CAPITOL HILL – The Navy is still working to reduce its ship maintenance backlog, but a number of small improvements at its four public shipyards and innovative applications of new technologies and processes are moving the needle in the right direction, top leaders say.

The Navy in 2018 created a Shipyard Infrastructure Optimization Plan (SIOP) that would redesign the four public yards with new layouts and equipment to support more efficient operations and greater throughput. As of August 2019, the ship maintenance community kicked off a Naval Sustainment System-Shipyards initiative that mirrors a NSS-Aviation effort that brought in new processes and business practices to improve aircraft maintenance performance. And new technologies such as 3D imaging, hull crawling robots and cold sprays are savings weeks and months of time during availabilities while cutting down on cost as well as risk to personnel.

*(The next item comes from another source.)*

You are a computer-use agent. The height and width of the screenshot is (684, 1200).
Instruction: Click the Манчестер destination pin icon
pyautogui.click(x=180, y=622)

“It’s not perfect; we still have a ways to go,” Assistant Secretary of the Navy for Research, Development and Acquisition James Geurts told reporters after a Senate Armed Services Committee joint hearing by the readiness and seapower subcommittees.
“If you look at the performance we’re seeing in the last two years in particular, you’re starting to see … vectors are in the right way; now we’ve just got to scale it and make it repeatable across the entire enterprise. And as we look at on-time performance, we’re seeing all the trends are in the positive direction, but we’ve got a lot of hard work ahead of us, and that’s what we’re focused on, making sure we can execute.”

Vice Adm. Tom Moore, the commander of Naval Sea Systems Command, said after the hearing that, though the SIOP is a 20-year plan, the near-term goal for Navy ship maintenance remains on-time delivery of every single ship.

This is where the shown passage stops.